Cara kerja ReAct adalah siklus berulang: 1. THINK (berpikir) — AI menganalisis situasi dan memutuskan langkah apa yang perlu diambil 2. ACT (bertindak) — AI menjalankan tindakan, misalnya mencari informasi atau menghitung 3. OBSERVE (mengamati) — AI melihat hasil dari tindakannya 4. Kembali ke langkah 1 — sampai tujuan tercapai
Ini beda dengan CoT yang hanya berpikir. ReAct benar-benar melakukan sesuatu lalu belajar dari hasilnya. Bayangkan kamu lagi masak: kamu baca resep (think), potong bawang (act), lihat hasil potongannya (observe), lalu mutusin mau lanjut atau perbaiki (think lagi).

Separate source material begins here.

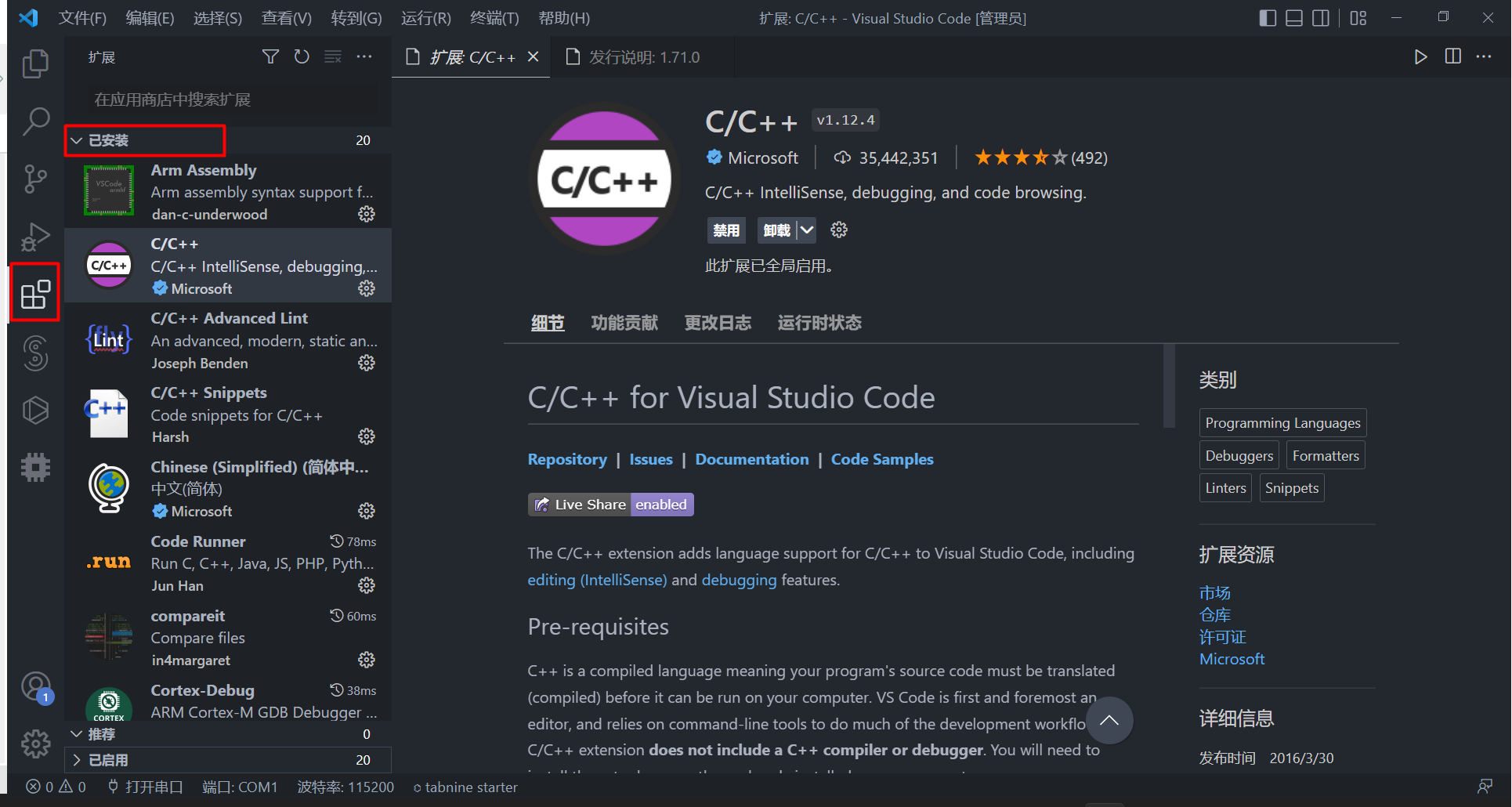Toggle the panel layout icon in title bar
The image size is (1512, 807).
click(1293, 17)
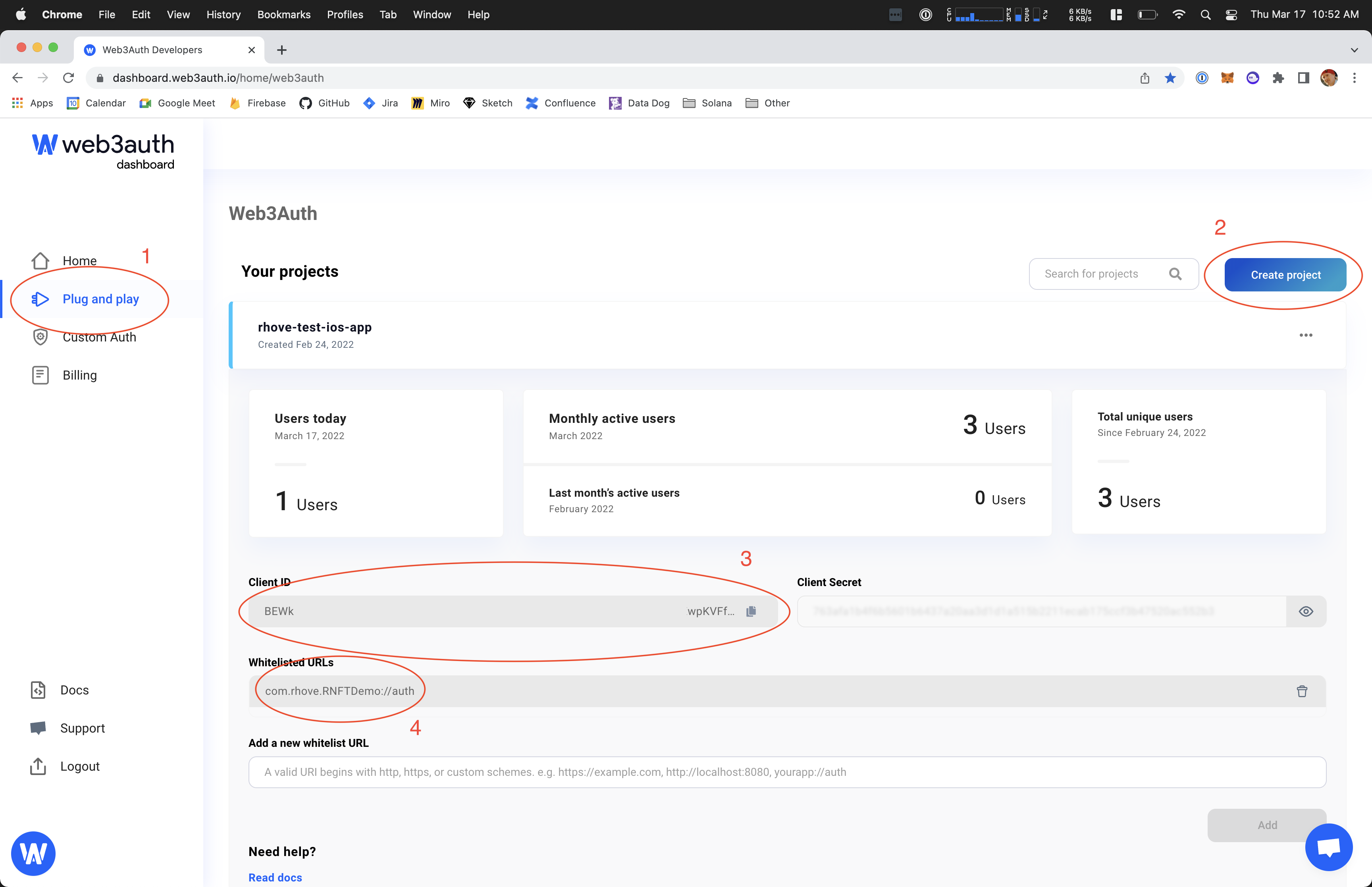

ReAct sangat penting untuk: - Agent yang perlu mencari informasi dari luar (web search, database) - Agent yang perlu menggunakan tools (kalkulator, API) - Situasi dimana AI perlu adaptasi berdasarkan hasil tindakan
Praktiknya, kamu bisa memicu pola ReAct dengan prompt seperti: "Pikirkan apa yang kamu butuhkan, lakukan, amati hasilnya, dan ulangi sampai selesai."
┌────────────────────────────────────────────────────────┐
│ REACT: SIKLUS REASONING + ACTION │
│ │
│ ┌──────────┐ ┌──────────┐ ┌──────────┐ │
│ │ THINK │───>│ ACT │───>│ OBSERVE │ │
│ │(berpikir)│ │(bertindak)│ │(melihat │ │
│ │"butuh apa"│ │"cari info"│ │ hasil) │ │
│ └──────────┘ └──────────┘ └────┬─────┘ │
│ ▲ │ │
│ └───────────────────────────────┘ │
│ (ulang sampai selesai atau mentok) │
│ │
│ Contoh: "Cari harga tiket ke Jepang" │
│ THINK: Saya perlu cek harga tiket di sumber │
│ ACT: Cari harga tiket Jakarta-Tokyo │
│ OBSERVE: Dapat info harga rata-rata Rp 5-8 juta │
│ THINK lagi: Cukup atau perlu cari promo? │
└────────────────────────────────────────────────────────┘Poin Penting
- Chain-of-Thought (CoT) memandu AI berpikir langkah demi langkah untuk hasil lebih akurat
- Self-consistency menggunakan voting dari beberapa jalur reasoning untuk meningkatkan presisi
- Tree-of-Thought mengeksplorasi cabang-cabang pemikiran secara paralel
- ReAct menggabungkan reasoning dengan action — fondasi utama AI agent modern
- Semakin kompleks masalah, semakin canggih pola reasoning yang dibutuhkan
✍️ Latihan
Buat prompt CoT untuk soal: 'Jika 3 apel harganya Rp15.000, berapa harga 7 apel?' Minta AI menunjukkan langkah-langkahnya.
Jelaskan dalam 3-4 kalimat kapan self-consistency lebih berguna daripada CoT biasa. Beri satu contoh kasus nyata.
Desain alur ReAct sederhana untuk agent yang tugasnya mencari dan merangkum resep masakan berdasarkan bahan yang tersedia di kulkas.